Pero nos interesa mucho más la pregunta, porque ésta sí
que estará presente en toda la historia de Israel, como
un verdadero y constante desafío.
EFESIOS 5, 21-32
Sed sumisos unos a otros con respeto cristiano. Las
mujeres, que se sometan a sus maridos como al Señor;
porque el marido es la cabeza de la mujer, así como
Cristo es cabeza de la Iglesia; él, que es el salvador
del cuerpo. Pues como la Iglesia se somete a Cristo, así
también las mujeres a sus maridos en todo.
Maridos, amad a vuestras mujeres como Cristo amó a su
Iglesia. Él se entregó a sí mismo por ella, para
consagrarla, purificándola con el baño del agua y la
palabra, y para colocarla ante sí gloriosa, la Iglesia
sin mancha ni arruga ni nada semejante, sino santa e
inmaculada. Así deben también los maridos a amar a sus
mujeres, como cuerpos suyos que son.
Amar a su mujer es amarse a sí mismo. Pues nadie ha
odiado su propia carne, sino que le da alimento y calor,
como Cristo con la iglesia, porque somos miembros de su
cuerpo. “Por eso abandonará el hombre a su padre y a su
madre, y se unirá a su mujer y serán los dos una sola
carne” Es éste un gran misterio; y yo lo refiero a
Cristo y a su Iglesia.
El mensaje de hoy es francamente desagradable. Sin
ningún fundamento en palabra alguna de Jesús, se propone
una estructura matrimonial patriarcal, en la que el
varón antecede a la mujer. Es la mentalidad de la época,
evidentemente, pero no tenemos por qué canonizarla
proclamando al final “palabra de Dios”.
Debemos sacar dos consecuencias: en primer lugar, que en
la Escritura, incluso en el Nuevo Testamento, no sólo
está la Palabra de Dios, sino mucha palabra humana, que
es sin duda lo que aquellos entendieron, pero que no ha
sido iluminado con La Palabra.

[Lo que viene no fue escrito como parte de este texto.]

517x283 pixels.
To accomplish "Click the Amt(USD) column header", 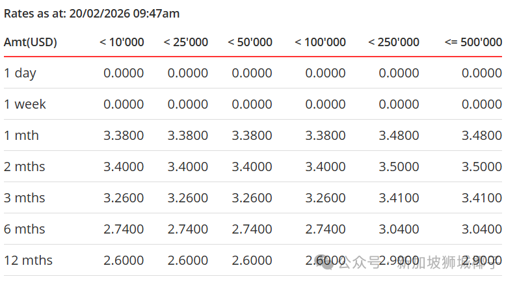I will coord(31,42).
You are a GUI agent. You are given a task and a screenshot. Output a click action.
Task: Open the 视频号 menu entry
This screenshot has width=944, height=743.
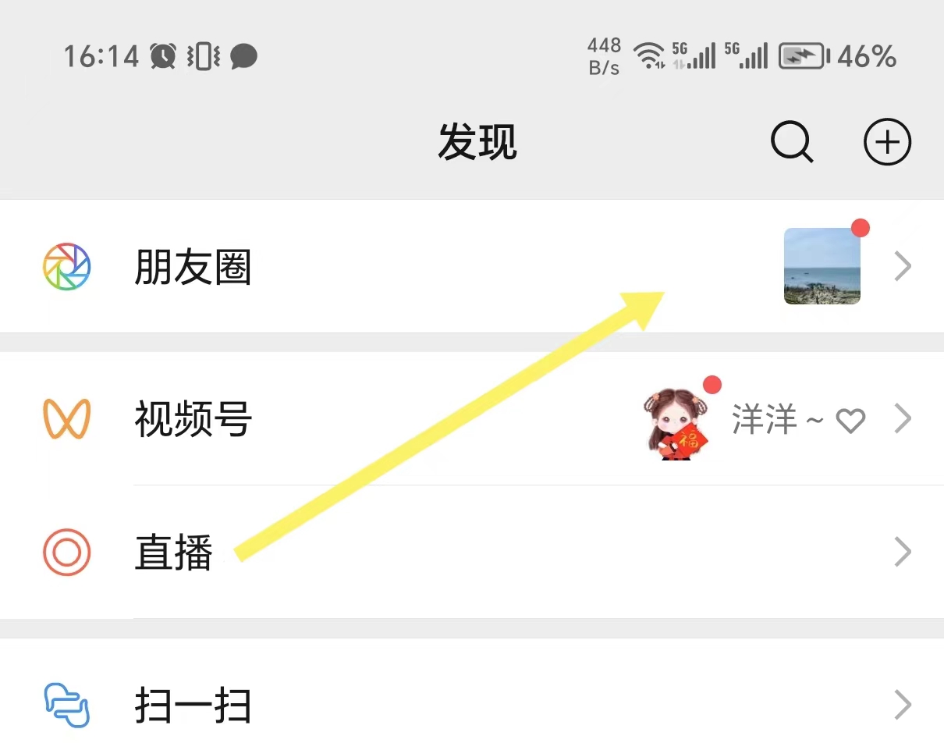tap(472, 418)

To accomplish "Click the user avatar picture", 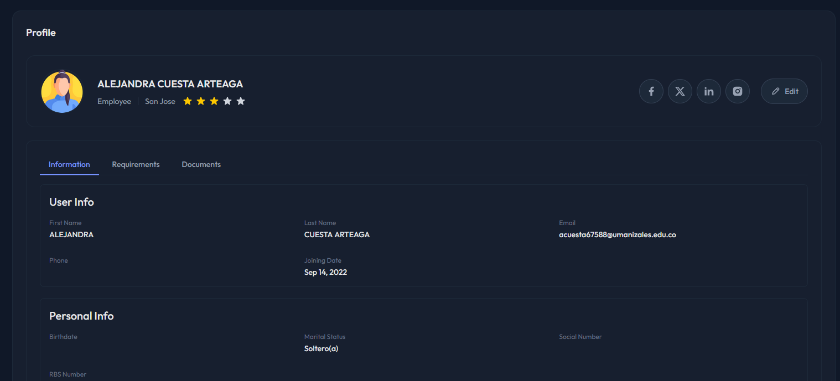I will tap(62, 92).
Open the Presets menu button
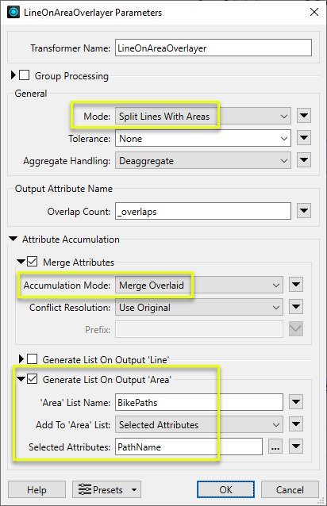The height and width of the screenshot is (506, 327). tap(106, 490)
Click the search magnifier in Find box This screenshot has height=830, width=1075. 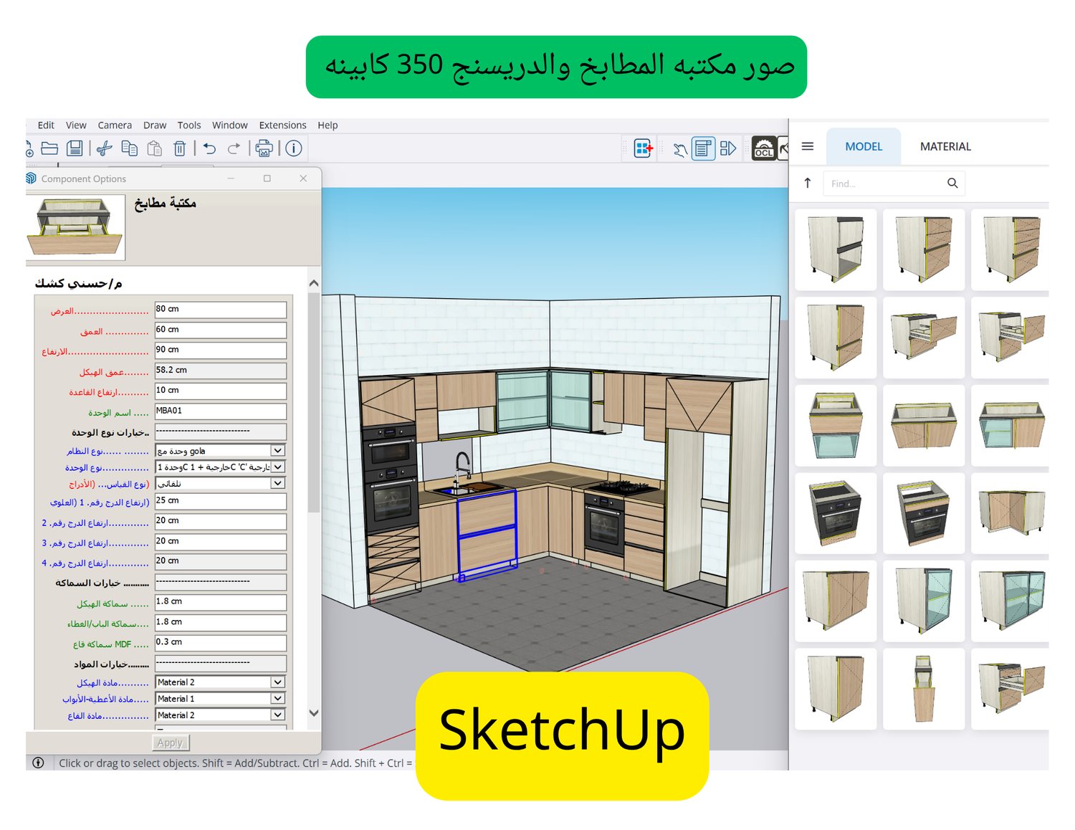(952, 183)
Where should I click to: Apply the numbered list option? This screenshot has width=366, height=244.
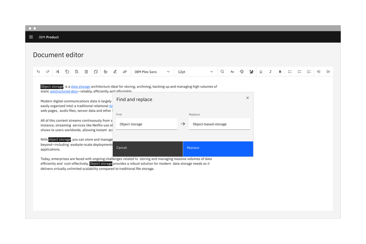pos(309,72)
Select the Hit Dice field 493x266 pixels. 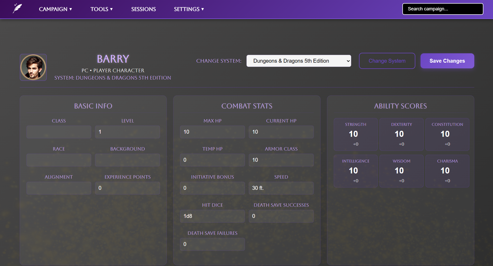click(212, 216)
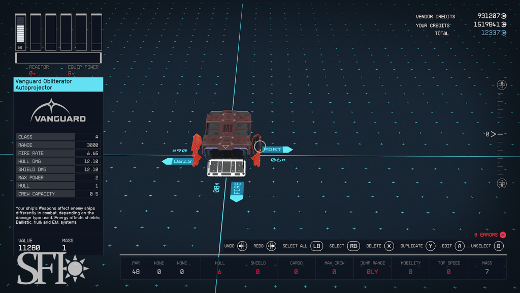Click the FORE direction arrow marker
Image resolution: width=520 pixels, height=293 pixels.
click(x=237, y=191)
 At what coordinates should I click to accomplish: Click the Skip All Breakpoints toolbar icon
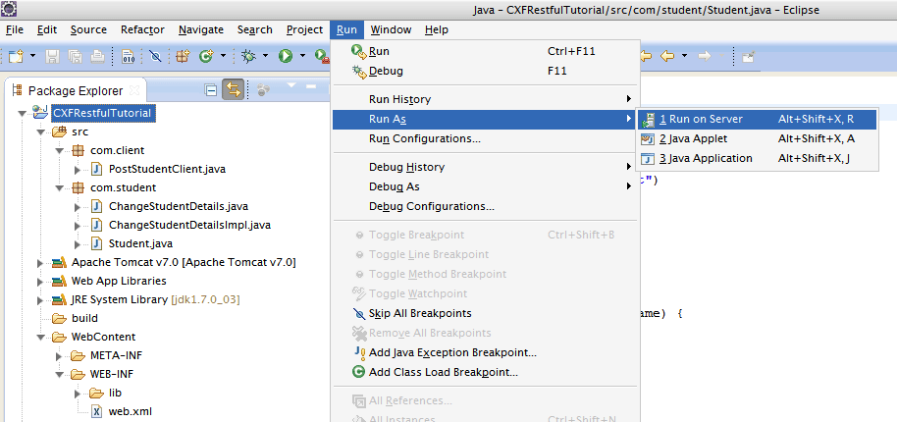point(155,57)
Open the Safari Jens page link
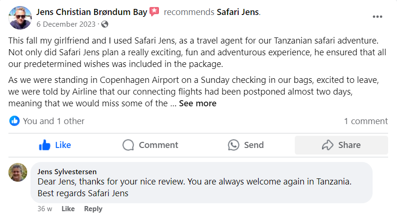The height and width of the screenshot is (214, 397). [x=238, y=12]
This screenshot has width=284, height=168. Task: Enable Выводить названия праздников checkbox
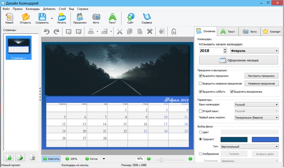(200, 83)
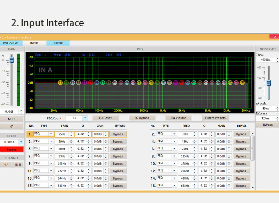Click phase invert 0° button
Screen dimensions: 279x203
pyautogui.click(x=12, y=126)
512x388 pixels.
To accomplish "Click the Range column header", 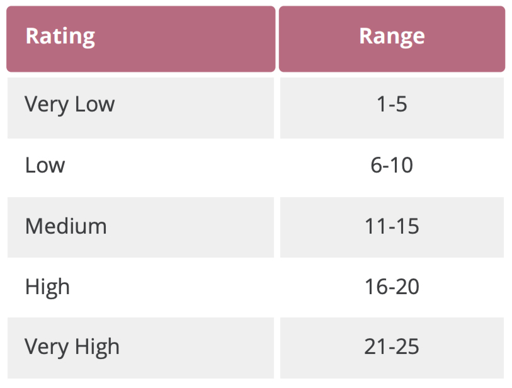I will pos(392,39).
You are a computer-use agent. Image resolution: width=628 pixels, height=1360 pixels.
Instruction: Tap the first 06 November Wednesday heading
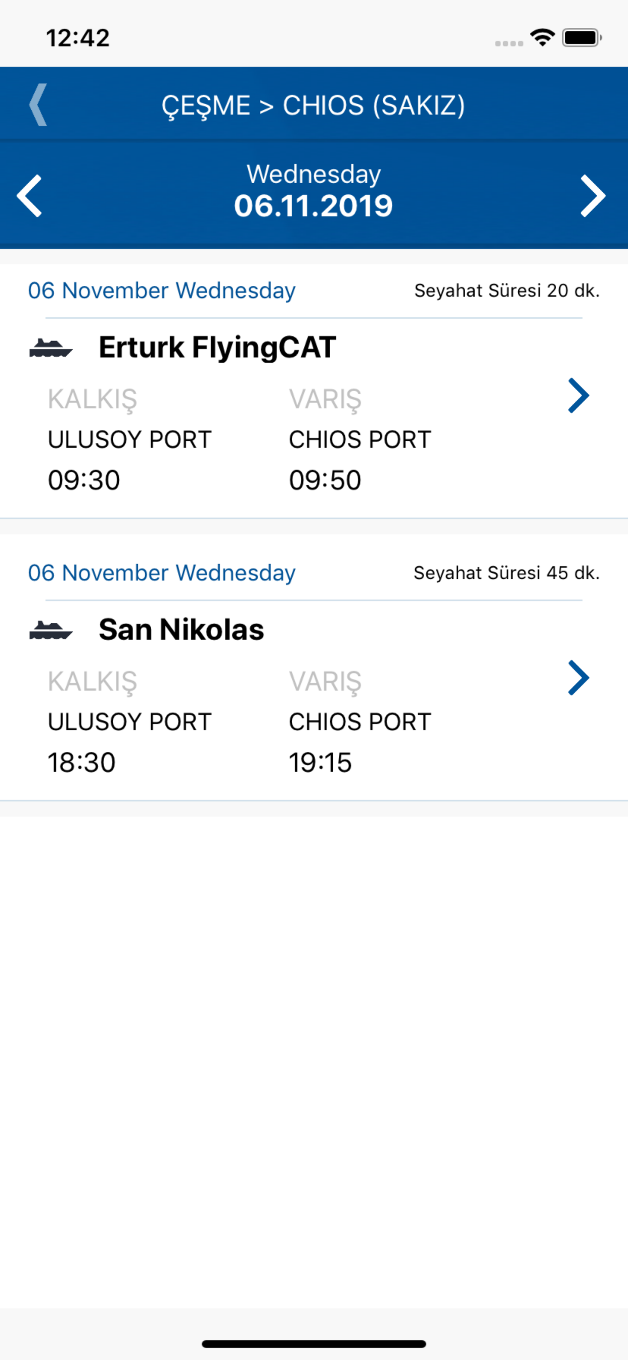point(161,291)
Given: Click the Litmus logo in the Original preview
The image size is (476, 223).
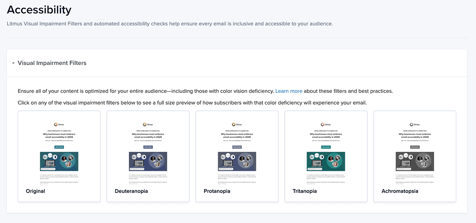Looking at the screenshot, I should pos(55,124).
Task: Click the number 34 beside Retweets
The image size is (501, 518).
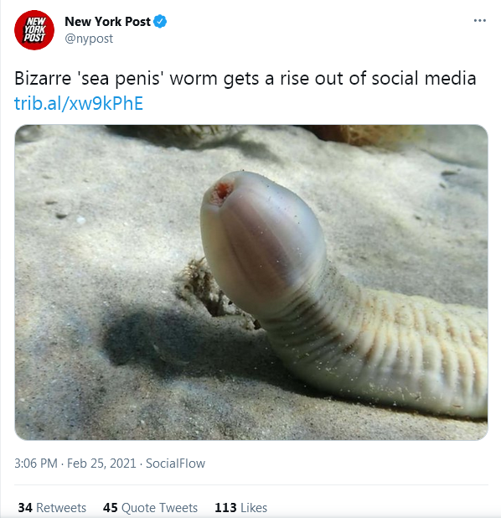Action: tap(25, 508)
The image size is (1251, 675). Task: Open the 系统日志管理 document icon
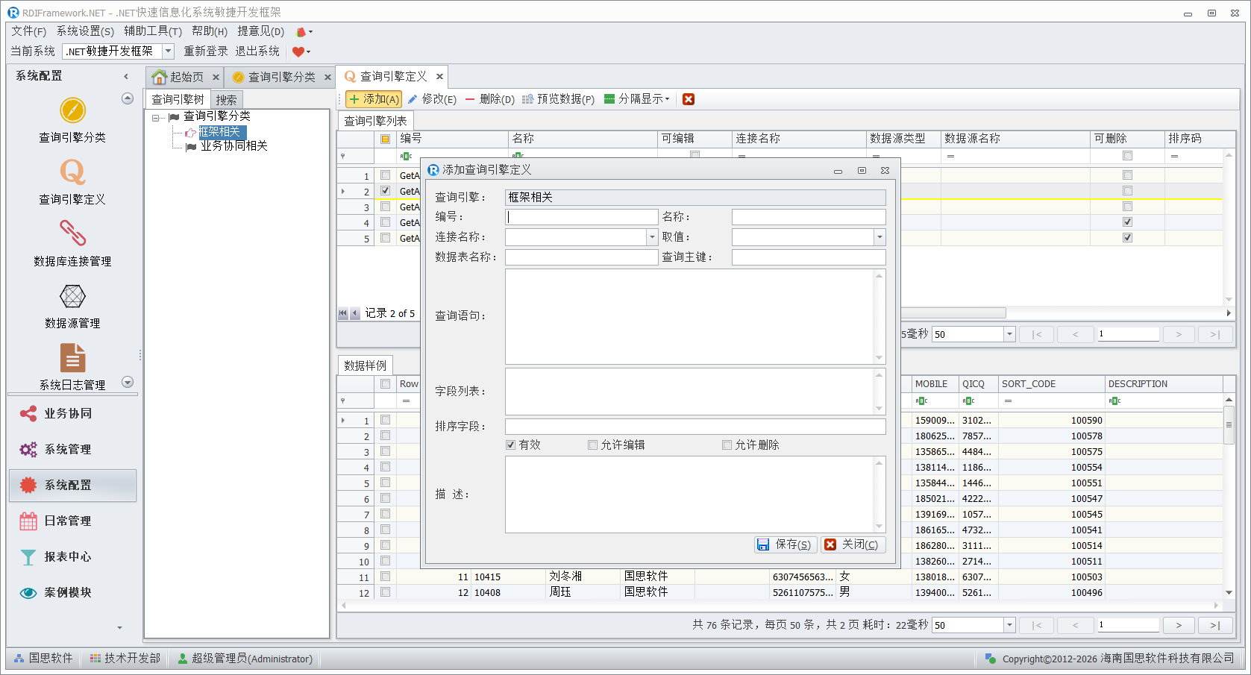click(72, 358)
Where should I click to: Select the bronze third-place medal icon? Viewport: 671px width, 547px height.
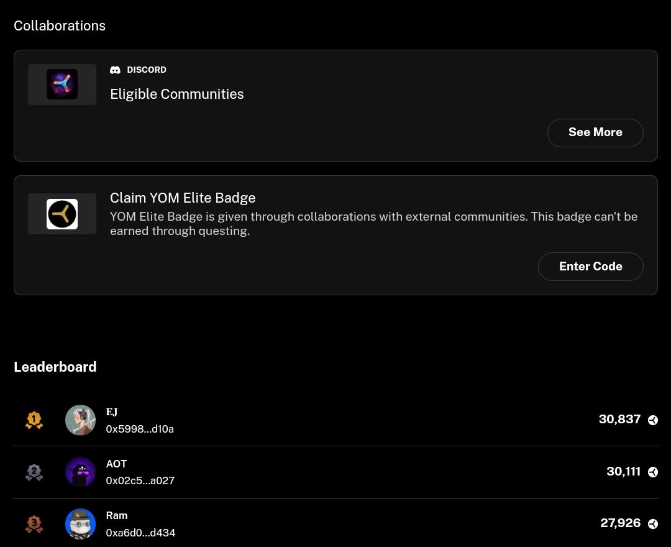[34, 524]
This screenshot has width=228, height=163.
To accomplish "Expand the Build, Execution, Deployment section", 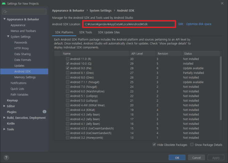I will pos(4,118).
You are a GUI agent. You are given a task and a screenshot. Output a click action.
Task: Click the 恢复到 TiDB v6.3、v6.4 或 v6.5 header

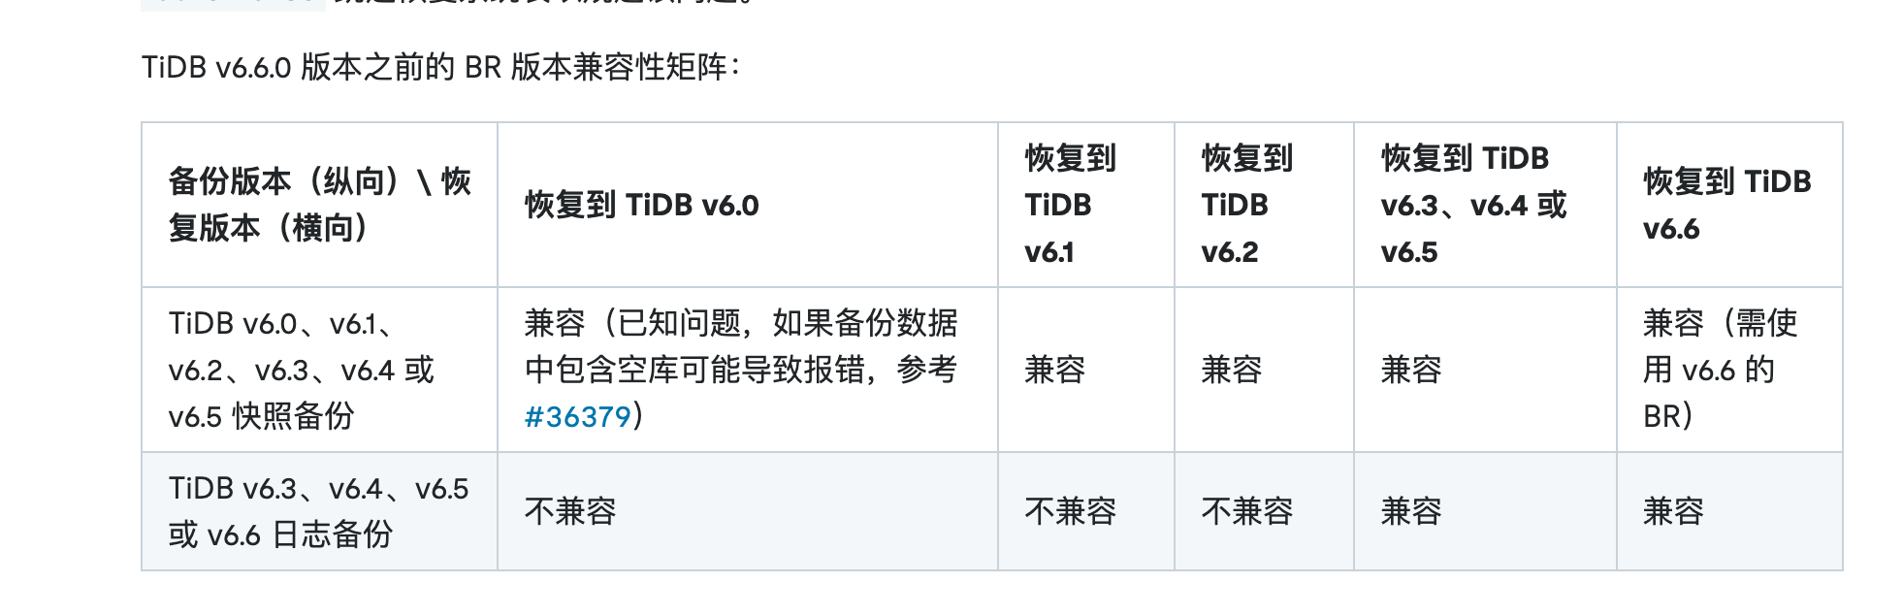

Si alguien tiene alguna
duda de esto, lea las prescripciones del Levítico sobre
los alimentos y sobre la esclavitud, o la ley del
Anatema, y se convencerá de qué ligeramente calificamos
de “Palabra de Dios” a toda la Escritura sin discreción
alguna.
En segundo lugar, que no debemos leer este texto en la
eucaristía de hoy. No sirve más que para crear disgusto,
sorpresa… no tiene ningún mensaje religioso, ni menos de
Jesús. Pero, si lo leemos, no debemos cambiarlo,
modificarlo para que suene bien. Si lo leemos, hagámoslo
para que se vea que el autor (que no es Pablo) tiene
ideas que no compartimos, y para enseñar a leer bien la
Escritura.
Proponemos esta lectura alternativa:
Rom 12, 10-18
Como
buenos hermanos, sed cariñosos unos con otros,
rivalizando en la estima mutua.
En la
actividad, no os echéis atrás; en el espíritu, manteneos
fervientes, siempre al servicio del Señor.
Que la
esperanza os tenga alegres, sed enteros en las
dificultades y asiduos a la oración; haceos solidarios
de las necesidades de los consagrados; esmeraos en la
hospitalidad.
Bendecid a los que os persiguen; bendecid, sí, no
maldigáis.
Con los
que están alegres, alegraos; con los que lloran, llorad.
Andad
de acuerdo unos con otros; no penséis en grandezas, que
os tire lo humilde; no mostréis suficiencia.
No
devolváis a nadie mal por mal. Procurad la buena
reputación entre la gente; en cuanto sea posible y por
lo que a vosotros toca, estad en paz con todo el mundo.